Here are a couple of documents I found on the web. First is a brief one from University College London that presents both a survival curve and a hazard curve, concepts that we shall discuss during class. Second is a more elaborate document from the University of Minnesota that discusses additional issues, including "censored" data.

The focus of my talk will be a class project from when I taught graduate research methods in the spring of 1998. The study led to a poster paper at the 1999 American Psychological Association conference (copies available upon request). We took advantage of the fact that People magazine, which comes out weekly and is archived in the Texas Tech library, lists celebrity marriages and divorces (and other developments) in a "Passages" section (here's an example, from after the study was completed).

We were looking at the survival of celebrity marriages until divorce. What makes the study a little unusual is that two events had to occur for a couple to provide complete data: the couple would have to get married, then get divorced. Quoting from our paper:

All issues of People between January 1, 1990 and June 30, 1997 were examined, for a total of 392 weeks. All marriages and divorces during this period were recorded, but only those couples whose marriages took place during the study period were used. To facilitate the survival analysis, for each couple the week number of the marriage and of the divorce (if any) were recorded...

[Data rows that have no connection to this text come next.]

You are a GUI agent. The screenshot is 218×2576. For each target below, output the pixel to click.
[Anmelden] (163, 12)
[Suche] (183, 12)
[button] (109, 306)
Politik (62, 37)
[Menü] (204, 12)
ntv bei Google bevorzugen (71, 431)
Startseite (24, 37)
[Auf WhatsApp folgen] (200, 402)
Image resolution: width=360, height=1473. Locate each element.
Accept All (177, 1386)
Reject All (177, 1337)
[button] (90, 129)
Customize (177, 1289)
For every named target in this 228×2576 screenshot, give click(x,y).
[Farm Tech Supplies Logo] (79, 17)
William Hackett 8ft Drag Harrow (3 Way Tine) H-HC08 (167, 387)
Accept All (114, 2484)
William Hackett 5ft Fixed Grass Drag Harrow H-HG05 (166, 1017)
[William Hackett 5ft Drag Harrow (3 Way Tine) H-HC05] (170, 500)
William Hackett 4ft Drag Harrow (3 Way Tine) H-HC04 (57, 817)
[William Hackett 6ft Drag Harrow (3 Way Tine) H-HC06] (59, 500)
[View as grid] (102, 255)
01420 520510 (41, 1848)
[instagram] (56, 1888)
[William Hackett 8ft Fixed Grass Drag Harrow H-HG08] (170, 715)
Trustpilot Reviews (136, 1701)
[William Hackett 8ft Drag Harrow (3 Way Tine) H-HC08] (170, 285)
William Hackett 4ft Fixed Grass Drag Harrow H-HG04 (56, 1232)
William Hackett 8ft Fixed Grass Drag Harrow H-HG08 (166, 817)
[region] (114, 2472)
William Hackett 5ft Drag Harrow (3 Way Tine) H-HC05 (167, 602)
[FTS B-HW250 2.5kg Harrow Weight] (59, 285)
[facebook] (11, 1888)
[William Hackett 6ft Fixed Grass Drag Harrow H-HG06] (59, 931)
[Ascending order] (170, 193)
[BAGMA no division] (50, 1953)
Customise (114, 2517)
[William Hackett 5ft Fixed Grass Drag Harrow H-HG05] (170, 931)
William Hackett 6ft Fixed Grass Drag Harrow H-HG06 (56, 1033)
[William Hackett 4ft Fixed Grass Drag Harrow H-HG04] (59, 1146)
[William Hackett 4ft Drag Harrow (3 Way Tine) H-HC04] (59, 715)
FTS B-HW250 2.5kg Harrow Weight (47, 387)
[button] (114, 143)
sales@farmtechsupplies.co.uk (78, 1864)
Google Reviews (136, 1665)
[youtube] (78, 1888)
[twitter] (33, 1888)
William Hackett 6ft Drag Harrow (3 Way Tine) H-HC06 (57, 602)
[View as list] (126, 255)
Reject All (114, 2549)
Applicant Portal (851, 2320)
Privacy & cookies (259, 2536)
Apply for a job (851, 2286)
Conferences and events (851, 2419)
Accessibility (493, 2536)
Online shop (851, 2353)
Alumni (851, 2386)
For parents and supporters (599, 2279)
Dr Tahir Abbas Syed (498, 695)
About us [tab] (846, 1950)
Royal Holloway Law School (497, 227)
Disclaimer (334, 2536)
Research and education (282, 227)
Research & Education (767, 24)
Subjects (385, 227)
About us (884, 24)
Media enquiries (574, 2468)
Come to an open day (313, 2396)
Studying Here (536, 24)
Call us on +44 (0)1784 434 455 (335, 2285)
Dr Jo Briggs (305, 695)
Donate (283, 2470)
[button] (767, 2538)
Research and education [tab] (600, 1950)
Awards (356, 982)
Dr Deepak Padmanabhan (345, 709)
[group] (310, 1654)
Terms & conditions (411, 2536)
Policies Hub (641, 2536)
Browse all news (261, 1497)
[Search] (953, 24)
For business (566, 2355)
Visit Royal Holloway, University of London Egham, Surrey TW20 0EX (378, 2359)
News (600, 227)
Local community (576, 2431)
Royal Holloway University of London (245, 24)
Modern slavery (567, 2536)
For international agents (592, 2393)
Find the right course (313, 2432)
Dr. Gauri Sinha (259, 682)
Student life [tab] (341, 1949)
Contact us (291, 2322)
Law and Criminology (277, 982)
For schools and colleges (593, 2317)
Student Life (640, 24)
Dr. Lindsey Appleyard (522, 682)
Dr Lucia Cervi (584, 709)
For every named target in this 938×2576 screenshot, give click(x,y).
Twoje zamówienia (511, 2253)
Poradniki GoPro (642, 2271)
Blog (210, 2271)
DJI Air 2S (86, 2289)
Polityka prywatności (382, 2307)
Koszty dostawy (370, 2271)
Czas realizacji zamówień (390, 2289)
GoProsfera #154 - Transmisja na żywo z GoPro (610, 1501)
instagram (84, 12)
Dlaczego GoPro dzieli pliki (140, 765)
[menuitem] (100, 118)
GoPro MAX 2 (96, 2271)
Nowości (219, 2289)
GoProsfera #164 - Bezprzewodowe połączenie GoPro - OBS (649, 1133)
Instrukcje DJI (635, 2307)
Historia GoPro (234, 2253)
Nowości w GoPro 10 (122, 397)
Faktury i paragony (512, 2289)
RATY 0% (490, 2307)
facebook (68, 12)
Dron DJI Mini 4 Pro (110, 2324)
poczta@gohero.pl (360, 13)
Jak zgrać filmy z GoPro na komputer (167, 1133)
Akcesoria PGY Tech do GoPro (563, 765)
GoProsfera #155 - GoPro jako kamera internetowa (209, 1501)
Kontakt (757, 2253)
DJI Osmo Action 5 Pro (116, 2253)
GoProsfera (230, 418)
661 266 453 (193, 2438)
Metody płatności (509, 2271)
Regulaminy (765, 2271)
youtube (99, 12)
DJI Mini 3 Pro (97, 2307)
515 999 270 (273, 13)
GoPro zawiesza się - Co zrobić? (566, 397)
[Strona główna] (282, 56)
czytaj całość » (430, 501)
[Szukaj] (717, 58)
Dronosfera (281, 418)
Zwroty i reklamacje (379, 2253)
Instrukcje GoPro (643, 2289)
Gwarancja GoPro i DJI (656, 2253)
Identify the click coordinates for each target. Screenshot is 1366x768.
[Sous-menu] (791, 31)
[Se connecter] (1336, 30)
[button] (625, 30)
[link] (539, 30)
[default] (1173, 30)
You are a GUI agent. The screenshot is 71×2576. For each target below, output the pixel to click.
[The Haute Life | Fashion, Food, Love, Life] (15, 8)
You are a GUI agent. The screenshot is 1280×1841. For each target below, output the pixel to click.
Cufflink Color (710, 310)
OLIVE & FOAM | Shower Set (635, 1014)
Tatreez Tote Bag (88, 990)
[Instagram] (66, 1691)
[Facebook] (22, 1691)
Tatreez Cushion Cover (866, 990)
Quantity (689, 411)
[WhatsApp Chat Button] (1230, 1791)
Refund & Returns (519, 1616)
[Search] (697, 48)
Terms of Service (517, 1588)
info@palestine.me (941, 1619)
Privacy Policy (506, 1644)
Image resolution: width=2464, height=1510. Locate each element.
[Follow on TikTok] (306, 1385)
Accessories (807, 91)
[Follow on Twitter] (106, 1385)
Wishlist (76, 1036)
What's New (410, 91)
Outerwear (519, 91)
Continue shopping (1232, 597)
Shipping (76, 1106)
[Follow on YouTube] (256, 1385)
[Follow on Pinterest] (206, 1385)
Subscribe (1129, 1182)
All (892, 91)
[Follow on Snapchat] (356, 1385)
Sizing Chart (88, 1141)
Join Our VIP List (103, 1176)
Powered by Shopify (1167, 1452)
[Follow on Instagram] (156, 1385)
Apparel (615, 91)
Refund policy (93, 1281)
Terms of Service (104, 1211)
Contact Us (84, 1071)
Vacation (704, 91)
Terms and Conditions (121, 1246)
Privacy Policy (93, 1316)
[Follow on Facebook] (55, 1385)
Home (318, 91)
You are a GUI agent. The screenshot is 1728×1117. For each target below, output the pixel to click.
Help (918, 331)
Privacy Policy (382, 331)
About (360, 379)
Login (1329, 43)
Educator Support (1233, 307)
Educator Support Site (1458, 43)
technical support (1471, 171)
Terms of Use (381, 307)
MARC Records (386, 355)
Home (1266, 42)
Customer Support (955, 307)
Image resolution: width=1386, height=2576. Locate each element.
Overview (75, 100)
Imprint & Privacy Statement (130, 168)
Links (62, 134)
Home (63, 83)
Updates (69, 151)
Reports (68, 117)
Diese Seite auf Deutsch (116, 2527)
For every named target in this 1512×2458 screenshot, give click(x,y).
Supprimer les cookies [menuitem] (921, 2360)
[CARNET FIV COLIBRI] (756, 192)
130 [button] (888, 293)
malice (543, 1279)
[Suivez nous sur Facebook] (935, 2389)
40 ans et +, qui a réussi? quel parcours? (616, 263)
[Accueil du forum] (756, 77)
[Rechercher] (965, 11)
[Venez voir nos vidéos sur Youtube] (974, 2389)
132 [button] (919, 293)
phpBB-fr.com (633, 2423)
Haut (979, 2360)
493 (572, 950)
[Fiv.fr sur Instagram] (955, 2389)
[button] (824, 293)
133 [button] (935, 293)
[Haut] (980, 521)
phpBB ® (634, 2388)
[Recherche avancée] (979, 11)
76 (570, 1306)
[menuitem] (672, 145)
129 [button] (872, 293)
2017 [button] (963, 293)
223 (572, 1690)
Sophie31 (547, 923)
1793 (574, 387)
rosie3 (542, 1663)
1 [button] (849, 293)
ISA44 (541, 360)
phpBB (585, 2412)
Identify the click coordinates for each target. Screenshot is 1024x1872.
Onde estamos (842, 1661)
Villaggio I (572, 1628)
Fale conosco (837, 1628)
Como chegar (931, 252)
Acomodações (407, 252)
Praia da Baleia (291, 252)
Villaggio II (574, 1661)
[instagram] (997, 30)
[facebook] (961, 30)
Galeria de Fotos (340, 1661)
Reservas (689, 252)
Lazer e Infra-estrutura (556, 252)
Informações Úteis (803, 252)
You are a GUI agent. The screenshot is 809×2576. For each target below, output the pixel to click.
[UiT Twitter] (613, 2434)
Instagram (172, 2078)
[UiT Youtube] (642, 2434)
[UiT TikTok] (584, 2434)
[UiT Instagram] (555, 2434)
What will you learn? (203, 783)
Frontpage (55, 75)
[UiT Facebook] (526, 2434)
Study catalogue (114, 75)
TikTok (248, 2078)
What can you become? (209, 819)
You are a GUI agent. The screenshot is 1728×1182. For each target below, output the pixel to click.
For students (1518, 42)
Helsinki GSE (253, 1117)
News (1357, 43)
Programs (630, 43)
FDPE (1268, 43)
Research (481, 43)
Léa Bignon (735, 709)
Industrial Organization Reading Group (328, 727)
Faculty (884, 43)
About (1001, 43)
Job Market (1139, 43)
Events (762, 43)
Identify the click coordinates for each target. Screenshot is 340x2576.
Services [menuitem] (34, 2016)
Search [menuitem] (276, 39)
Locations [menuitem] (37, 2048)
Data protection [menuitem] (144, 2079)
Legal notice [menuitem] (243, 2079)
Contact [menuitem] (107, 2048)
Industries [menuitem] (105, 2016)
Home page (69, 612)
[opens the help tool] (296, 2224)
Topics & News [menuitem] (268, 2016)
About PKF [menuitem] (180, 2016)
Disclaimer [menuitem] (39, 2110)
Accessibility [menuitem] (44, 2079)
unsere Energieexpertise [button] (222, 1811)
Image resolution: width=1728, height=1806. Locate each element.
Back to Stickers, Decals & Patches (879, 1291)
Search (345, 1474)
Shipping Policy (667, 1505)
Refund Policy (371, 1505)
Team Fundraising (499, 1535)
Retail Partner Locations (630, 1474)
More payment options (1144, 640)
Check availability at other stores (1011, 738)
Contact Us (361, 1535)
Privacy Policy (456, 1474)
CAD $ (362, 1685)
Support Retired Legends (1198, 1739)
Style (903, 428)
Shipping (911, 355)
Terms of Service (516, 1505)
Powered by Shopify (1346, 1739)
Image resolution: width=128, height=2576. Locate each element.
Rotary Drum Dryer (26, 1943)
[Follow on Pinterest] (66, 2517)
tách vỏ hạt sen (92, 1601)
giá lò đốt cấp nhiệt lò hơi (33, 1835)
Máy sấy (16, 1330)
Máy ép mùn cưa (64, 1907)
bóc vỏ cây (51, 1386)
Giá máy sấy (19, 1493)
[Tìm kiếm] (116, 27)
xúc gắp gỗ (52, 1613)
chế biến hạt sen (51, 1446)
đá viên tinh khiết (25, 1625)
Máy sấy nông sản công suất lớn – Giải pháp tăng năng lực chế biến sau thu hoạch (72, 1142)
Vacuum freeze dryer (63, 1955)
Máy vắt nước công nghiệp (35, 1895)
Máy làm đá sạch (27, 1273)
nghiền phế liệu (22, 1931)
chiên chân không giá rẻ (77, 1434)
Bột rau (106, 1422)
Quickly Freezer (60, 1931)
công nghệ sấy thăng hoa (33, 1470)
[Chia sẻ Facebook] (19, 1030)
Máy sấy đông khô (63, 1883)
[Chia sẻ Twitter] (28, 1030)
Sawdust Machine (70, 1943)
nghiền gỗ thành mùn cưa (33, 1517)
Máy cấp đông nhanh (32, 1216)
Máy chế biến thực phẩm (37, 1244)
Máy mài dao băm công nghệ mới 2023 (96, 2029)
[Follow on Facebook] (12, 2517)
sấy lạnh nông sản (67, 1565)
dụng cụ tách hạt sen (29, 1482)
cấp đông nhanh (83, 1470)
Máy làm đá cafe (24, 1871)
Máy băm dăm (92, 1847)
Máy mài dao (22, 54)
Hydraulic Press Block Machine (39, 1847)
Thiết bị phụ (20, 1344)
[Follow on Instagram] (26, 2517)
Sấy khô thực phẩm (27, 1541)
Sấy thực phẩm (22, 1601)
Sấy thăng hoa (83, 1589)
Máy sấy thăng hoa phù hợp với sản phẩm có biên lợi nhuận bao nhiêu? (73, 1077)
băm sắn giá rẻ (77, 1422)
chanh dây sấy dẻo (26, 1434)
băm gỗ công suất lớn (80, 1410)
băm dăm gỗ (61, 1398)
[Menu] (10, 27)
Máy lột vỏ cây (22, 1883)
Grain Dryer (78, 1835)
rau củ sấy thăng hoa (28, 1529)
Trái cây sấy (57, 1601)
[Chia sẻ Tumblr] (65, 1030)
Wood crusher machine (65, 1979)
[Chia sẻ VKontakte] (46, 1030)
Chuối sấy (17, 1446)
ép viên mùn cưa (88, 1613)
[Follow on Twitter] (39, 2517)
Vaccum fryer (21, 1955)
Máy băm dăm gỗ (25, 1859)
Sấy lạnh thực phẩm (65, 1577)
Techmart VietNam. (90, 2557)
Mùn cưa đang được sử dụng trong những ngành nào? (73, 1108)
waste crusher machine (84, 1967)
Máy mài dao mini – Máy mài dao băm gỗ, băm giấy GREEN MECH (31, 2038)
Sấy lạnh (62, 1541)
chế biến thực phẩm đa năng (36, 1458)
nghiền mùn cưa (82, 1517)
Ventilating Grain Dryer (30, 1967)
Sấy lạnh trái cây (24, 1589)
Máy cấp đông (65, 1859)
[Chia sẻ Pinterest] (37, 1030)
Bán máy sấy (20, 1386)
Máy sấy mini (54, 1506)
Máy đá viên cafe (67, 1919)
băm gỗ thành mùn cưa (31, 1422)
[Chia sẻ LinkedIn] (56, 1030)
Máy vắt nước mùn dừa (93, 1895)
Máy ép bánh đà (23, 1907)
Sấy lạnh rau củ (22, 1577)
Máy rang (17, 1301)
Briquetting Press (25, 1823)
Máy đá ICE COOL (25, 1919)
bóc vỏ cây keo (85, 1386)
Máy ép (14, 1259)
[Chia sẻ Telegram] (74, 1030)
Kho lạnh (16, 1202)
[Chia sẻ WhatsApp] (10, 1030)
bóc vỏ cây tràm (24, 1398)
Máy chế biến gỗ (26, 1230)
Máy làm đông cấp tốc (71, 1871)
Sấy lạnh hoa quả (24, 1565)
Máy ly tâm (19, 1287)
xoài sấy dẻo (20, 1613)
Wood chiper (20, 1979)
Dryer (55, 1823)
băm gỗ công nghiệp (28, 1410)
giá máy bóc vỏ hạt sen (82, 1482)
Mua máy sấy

Regarding the week numbers noted above, the issue of People dated January 1, 1990 represented week number 1, the January 8, 1990 issue represented week number 2, and so forth, up through the June 30, 1997 issue, which represented week number 392.

The particular type of survival analysis we conducted is called Cox Regression. Like other kinds of regression techniques, Cox Regression tests the relationship of predictor variables (covariates) to an outcome, in this case the hazard curve.

I hope you find this information useful and that everyone "survives" the lecture. For a nice, though somewhat dated, overview of the technique, I would recommend the following article:

Luke, D.A. (1993). Charting the process of change: A primer on survival analysis. American Journal of Community Psychology, 21, 203-246.